*Assignment*
For each record here, output an exact copy.

*Material for the task*
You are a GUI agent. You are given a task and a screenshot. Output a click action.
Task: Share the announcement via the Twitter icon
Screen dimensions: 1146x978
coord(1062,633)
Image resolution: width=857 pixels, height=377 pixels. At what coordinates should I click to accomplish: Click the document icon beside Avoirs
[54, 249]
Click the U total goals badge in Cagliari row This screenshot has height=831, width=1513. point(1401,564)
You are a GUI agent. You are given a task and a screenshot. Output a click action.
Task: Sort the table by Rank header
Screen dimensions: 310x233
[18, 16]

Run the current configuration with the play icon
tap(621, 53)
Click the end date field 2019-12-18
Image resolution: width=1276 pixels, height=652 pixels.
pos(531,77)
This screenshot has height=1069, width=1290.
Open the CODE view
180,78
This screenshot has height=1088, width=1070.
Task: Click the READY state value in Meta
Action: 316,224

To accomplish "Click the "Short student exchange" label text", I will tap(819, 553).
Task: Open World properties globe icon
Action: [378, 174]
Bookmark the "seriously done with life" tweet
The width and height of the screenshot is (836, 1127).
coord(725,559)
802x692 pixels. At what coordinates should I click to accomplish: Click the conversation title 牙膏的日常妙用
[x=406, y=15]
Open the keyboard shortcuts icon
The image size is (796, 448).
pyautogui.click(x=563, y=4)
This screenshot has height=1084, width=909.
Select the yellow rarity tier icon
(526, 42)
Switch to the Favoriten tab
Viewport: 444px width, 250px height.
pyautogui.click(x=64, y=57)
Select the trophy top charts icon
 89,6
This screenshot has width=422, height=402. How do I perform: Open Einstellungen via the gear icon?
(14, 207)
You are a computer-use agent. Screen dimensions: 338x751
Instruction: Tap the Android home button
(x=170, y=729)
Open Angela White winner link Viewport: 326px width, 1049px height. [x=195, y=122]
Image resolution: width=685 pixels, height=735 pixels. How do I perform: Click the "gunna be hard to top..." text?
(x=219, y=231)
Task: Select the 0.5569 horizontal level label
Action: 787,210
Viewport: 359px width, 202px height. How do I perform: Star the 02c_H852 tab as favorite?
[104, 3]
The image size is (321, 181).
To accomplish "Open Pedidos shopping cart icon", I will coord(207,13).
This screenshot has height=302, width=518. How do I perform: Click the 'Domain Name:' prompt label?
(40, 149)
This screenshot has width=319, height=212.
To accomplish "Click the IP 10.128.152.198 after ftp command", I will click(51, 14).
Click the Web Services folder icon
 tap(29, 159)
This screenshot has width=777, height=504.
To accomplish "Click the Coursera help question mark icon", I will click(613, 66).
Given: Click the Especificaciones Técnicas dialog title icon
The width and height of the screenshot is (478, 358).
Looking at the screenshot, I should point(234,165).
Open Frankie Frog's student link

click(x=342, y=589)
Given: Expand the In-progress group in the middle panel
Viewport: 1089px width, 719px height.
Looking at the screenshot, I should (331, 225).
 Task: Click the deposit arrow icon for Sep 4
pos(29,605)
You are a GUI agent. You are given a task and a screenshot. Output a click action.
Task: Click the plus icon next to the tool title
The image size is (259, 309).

*Solution for this problem*
You are a GUI agent. You are given a task and a screenshot. Output a click action.
Task: Share the announcement via the Twitter icon
Screen dimensions: 1146x978
coord(1062,633)
Image resolution: width=857 pixels, height=377 pixels. At what coordinates should I click to accomplish: Click the document icon beside Avoirs
[54, 249]
Click the U total goals badge in Cagliari row This screenshot has height=831, width=1513. point(1401,564)
You are a GUI agent. You are given a task and a screenshot. Output a click action.
Task: Sort the table by Rank header
Screen dimensions: 310x233
[18, 16]

Run the current configuration with the play icon
tap(621, 53)
Click the end date field 2019-12-18
Image resolution: width=1276 pixels, height=652 pixels.
pos(531,77)
This screenshot has height=1069, width=1290.
Open the CODE view
180,78
This screenshot has height=1088, width=1070.
Task: Click the READY state value in Meta
Action: 316,224

To accomplish "Click the "Short student exchange" label text", I will tap(819, 553).
Task: Open World properties globe icon
Action: [378, 174]
Bookmark the "seriously done with life" tweet
The width and height of the screenshot is (836, 1127).
coord(725,559)
802x692 pixels. At what coordinates should I click to accomplish: Click the conversation title 牙膏的日常妙用
[x=406, y=15]
Open the keyboard shortcuts icon
The image size is (796, 448).
pyautogui.click(x=563, y=4)
This screenshot has height=1084, width=909.
Select the yellow rarity tier icon
(526, 42)
Switch to the Favoriten tab
Viewport: 444px width, 250px height.
pyautogui.click(x=64, y=57)
Select the trophy top charts icon
 89,6
This screenshot has width=422, height=402. How do I perform: Open Einstellungen via the gear icon?
(14, 207)
You are a computer-use agent. Screen dimensions: 338x751
Instruction: Tap the Android home button
(x=170, y=729)
Open Angela White winner link Viewport: 326px width, 1049px height. [x=195, y=122]
Image resolution: width=685 pixels, height=735 pixels. How do I perform: Click the "gunna be hard to top..." text?
(x=219, y=231)
Task: Select the 0.5569 horizontal level label
Action: 787,210
Viewport: 359px width, 202px height. How do I perform: Star the 02c_H852 tab as favorite?
[104, 3]
The image size is (321, 181).
To accomplish "Open Pedidos shopping cart icon", I will coord(207,13).
This screenshot has height=302, width=518. How do I perform: Click the 'Domain Name:' prompt label?
(40, 149)
This screenshot has width=319, height=212.
To accomplish "Click the IP 10.128.152.198 after ftp command", I will click(51, 14).
Click the Web Services folder icon
 tap(29, 159)
This screenshot has width=777, height=504.
To accomplish "Click the Coursera help question mark icon", I will click(613, 66).
Given: Click the Especificaciones Técnicas dialog title icon
The width and height of the screenshot is (478, 358).
Looking at the screenshot, I should point(234,165).
Open Frankie Frog's student link

click(x=342, y=589)
Given: Expand the In-progress group in the middle panel
Viewport: 1089px width, 719px height.
Looking at the screenshot, I should (331, 225).
 Task: Click the deposit arrow icon for Sep 4
pos(29,605)
You are a GUI agent. You are given a task and a screenshot. Output a click action.
Task: Click the plus icon next to the tool title
The image size is (259, 309).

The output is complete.